Le pays souffre d'une des plus sévères périodes de temps sec de ces dernières années. La météo locale estime que dans certaines parties du pays, il s'agit de la pire sécheresse depuis 60 à 90 ans. C'est pourquoi "le ministère aimerait vendre différents types d'animaux qui se trouvent dans des zones protégées afin de générer des fonds qui sont nécessaires pour les parcs et la gestion de la vie sauvage", a déclaré le porte-parole du ministère, Romeo Muyunda. "Les conditions de pâturage dans la plupart de nos parcs sont extrêmement mauvaises et si nous ne réduisons pas le nombre d'animaux, cela conduira à une perte d'animaux qui mourront de faim", a-t-il dit.

La Namibie, paradis des amateurs de safaris haut de gamme, a donc annoncé que le gouvernement allait vendre un millier de bêtes sauvages : 600 buffles, 150 springboks, 65 oryx, 60 girafes, 35 élans, 28 éléphants, 20 impalas et 16 kudus afin d'obtenir 1,1 million de dollars destinés à la conservation des races animales. Il y a actuellement 960 buffles dans les parcs nationaux, 2000 springboks, 780 oryx et 6400 éléphants.

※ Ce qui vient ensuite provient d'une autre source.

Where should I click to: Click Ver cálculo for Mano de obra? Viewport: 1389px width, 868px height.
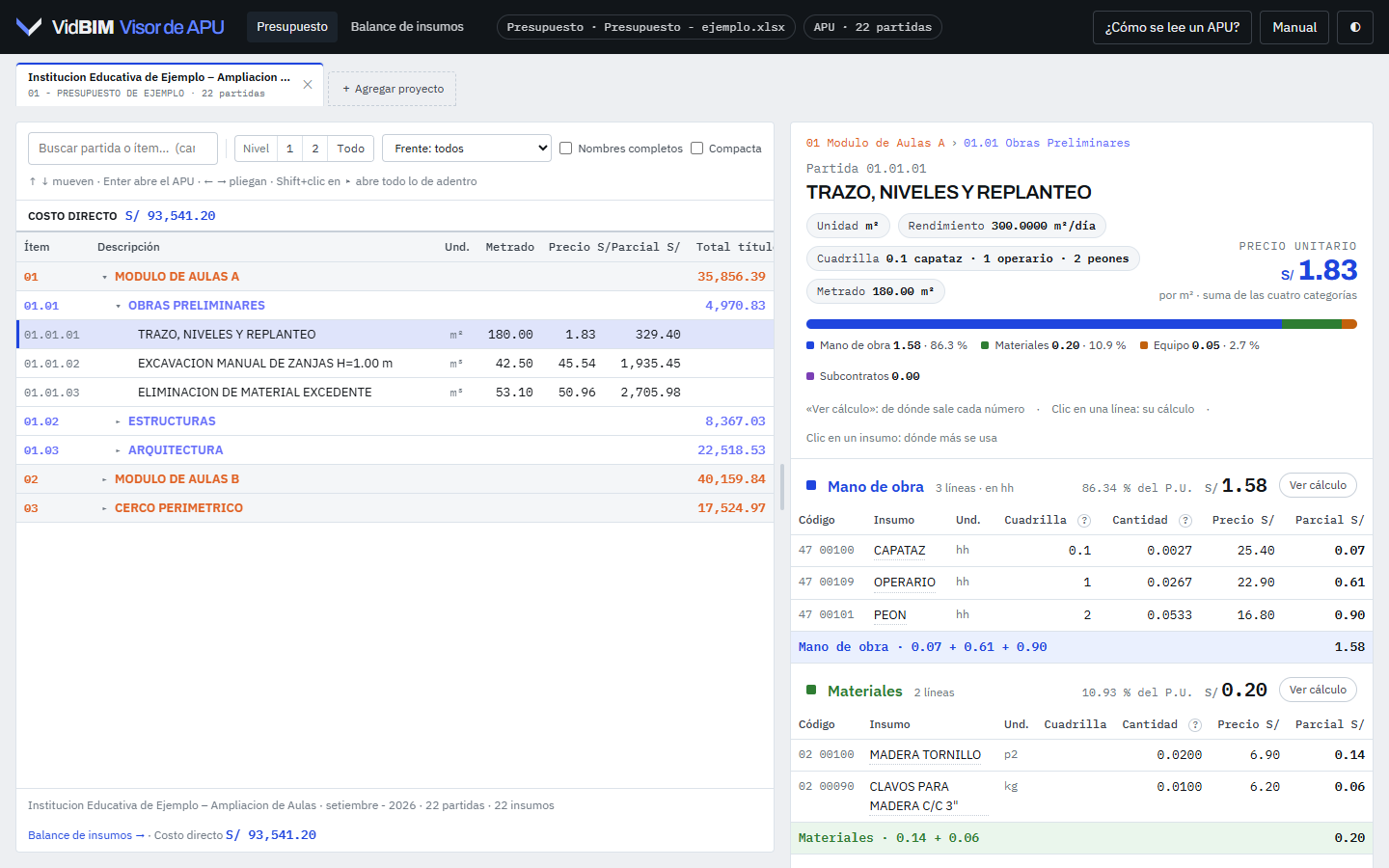(1318, 485)
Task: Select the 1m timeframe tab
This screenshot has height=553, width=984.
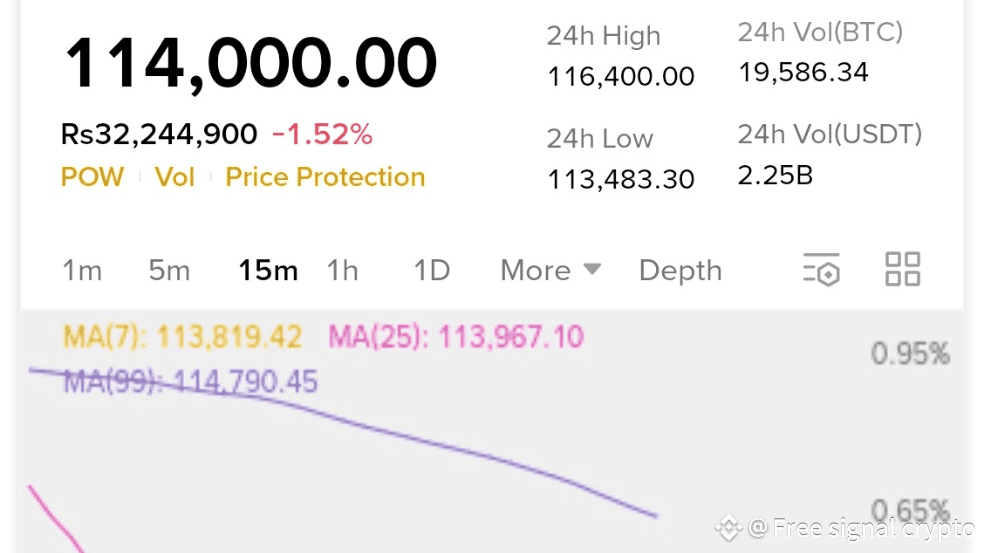Action: click(x=82, y=271)
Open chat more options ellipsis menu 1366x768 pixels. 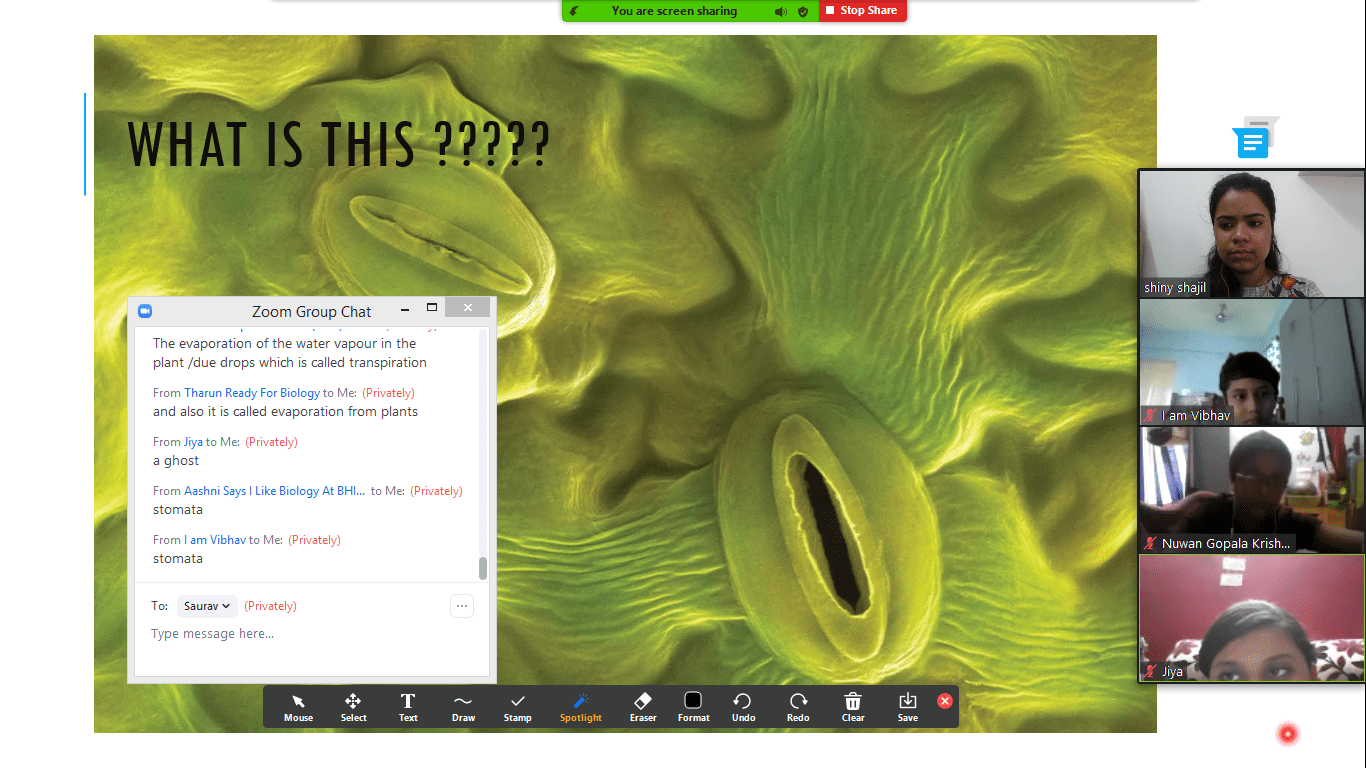point(461,606)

De nombreuses bêtes sauvages sont mortes de soif en 2018

En avril 2019, un rapport du ministère de l'Agriculture avait indiqué que 63 700 animaux avaient péri en 2018 en raison de la sécheresse. Une situation que le pays ne voudrait pas voir se reproduire.

Il reste que la Namibie a sollicité l'aide internationale. "Les moyens de subsistance d'une majorité de Namibiens sont menacés, notamment ceux qui dépendent des activités de l'agriculture", avait déclaré en mai la Première ministre, Saara Kuugongelwa-Amadhila.